Work task → Without any change, set down every record below.

=== Begin Enclosure ===

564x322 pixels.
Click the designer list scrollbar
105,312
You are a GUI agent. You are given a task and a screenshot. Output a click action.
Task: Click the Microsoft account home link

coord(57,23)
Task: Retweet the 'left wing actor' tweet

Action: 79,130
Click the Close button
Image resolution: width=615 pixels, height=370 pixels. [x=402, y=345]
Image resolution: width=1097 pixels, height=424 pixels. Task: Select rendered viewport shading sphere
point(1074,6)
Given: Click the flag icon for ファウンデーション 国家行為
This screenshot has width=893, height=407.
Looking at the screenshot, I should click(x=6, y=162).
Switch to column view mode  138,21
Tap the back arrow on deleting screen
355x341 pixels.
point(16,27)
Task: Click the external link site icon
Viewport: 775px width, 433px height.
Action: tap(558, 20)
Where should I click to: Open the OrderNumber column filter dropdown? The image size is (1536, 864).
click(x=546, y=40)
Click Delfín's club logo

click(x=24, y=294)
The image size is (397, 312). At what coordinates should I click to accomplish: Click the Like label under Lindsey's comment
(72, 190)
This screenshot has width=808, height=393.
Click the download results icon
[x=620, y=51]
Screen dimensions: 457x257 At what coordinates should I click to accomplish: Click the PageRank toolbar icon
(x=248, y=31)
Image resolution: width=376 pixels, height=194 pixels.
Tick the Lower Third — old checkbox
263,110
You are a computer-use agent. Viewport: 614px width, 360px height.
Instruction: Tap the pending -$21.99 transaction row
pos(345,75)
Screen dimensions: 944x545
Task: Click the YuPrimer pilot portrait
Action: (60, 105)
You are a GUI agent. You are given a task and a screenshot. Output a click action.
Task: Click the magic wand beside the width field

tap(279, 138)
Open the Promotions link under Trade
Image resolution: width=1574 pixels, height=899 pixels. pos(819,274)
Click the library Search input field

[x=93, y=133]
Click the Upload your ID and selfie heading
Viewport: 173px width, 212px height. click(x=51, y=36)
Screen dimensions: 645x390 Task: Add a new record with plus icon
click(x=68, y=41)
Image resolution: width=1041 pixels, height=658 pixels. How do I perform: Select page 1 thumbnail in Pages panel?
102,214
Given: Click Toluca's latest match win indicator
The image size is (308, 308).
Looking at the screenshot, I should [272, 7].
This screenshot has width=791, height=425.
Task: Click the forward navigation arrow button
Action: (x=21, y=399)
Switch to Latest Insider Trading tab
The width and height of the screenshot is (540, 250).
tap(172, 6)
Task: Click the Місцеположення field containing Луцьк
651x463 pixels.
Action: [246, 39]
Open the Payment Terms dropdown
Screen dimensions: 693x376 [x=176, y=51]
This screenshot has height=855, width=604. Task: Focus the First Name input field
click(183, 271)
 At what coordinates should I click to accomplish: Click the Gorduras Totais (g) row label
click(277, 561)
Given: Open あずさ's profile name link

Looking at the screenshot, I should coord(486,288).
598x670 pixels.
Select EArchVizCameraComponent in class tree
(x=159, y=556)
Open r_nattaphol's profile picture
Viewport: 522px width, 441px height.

=== End Enclosure ===

Response to the exercise →
564x322 pixels.
Click the designer list scrollbar
105,312
You are a GUI agent. You are given a task and a screenshot. Output a click action.
Task: Click the Microsoft account home link

coord(57,23)
Task: Retweet the 'left wing actor' tweet

Action: 79,130
Click the Close button
Image resolution: width=615 pixels, height=370 pixels. [x=402, y=345]
Image resolution: width=1097 pixels, height=424 pixels. Task: Select rendered viewport shading sphere
point(1074,6)
Given: Click the flag icon for ファウンデーション 国家行為
This screenshot has width=893, height=407.
Looking at the screenshot, I should click(x=6, y=162).
Switch to column view mode  138,21
Tap the back arrow on deleting screen
355x341 pixels.
point(16,27)
Task: Click the external link site icon
Viewport: 775px width, 433px height.
Action: tap(558, 20)
Where should I click to: Open the OrderNumber column filter dropdown? The image size is (1536, 864).
click(x=546, y=40)
Click Delfín's club logo

click(x=24, y=294)
The image size is (397, 312). At what coordinates should I click to accomplish: Click the Like label under Lindsey's comment
(72, 190)
This screenshot has width=808, height=393.
Click the download results icon
[x=620, y=51]
Screen dimensions: 457x257 At what coordinates should I click to accomplish: Click the PageRank toolbar icon
(x=248, y=31)
Image resolution: width=376 pixels, height=194 pixels.
Tick the Lower Third — old checkbox
263,110
You are a computer-use agent. Viewport: 614px width, 360px height.
Instruction: Tap the pending -$21.99 transaction row
pos(345,75)
Screen dimensions: 944x545
Task: Click the YuPrimer pilot portrait
Action: (60, 105)
You are a GUI agent. You are given a task and a screenshot. Output a click action.
Task: Click the magic wand beside the width field

tap(279, 138)
Open the Promotions link under Trade
Image resolution: width=1574 pixels, height=899 pixels. pos(819,274)
Click the library Search input field

[x=93, y=133]
Click the Upload your ID and selfie heading
Viewport: 173px width, 212px height. click(x=51, y=36)
Screen dimensions: 645x390 Task: Add a new record with plus icon
click(x=68, y=41)
Image resolution: width=1041 pixels, height=658 pixels. How do I perform: Select page 1 thumbnail in Pages panel?
102,214
Given: Click Toluca's latest match win indicator
The image size is (308, 308).
Looking at the screenshot, I should [272, 7].
This screenshot has width=791, height=425.
Task: Click the forward navigation arrow button
Action: (x=21, y=399)
Switch to Latest Insider Trading tab
The width and height of the screenshot is (540, 250).
tap(172, 6)
Task: Click the Місцеположення field containing Луцьк
651x463 pixels.
Action: [246, 39]
Open the Payment Terms dropdown
Screen dimensions: 693x376 [x=176, y=51]
This screenshot has height=855, width=604. Task: Focus the First Name input field
click(183, 271)
 At what coordinates should I click to accomplish: Click the Gorduras Totais (g) row label
click(277, 561)
Given: Open あずさ's profile name link

Looking at the screenshot, I should coord(486,288).
598x670 pixels.
Select EArchVizCameraComponent in class tree
(x=159, y=556)
Open r_nattaphol's profile picture
Viewport: 522px width, 441px height.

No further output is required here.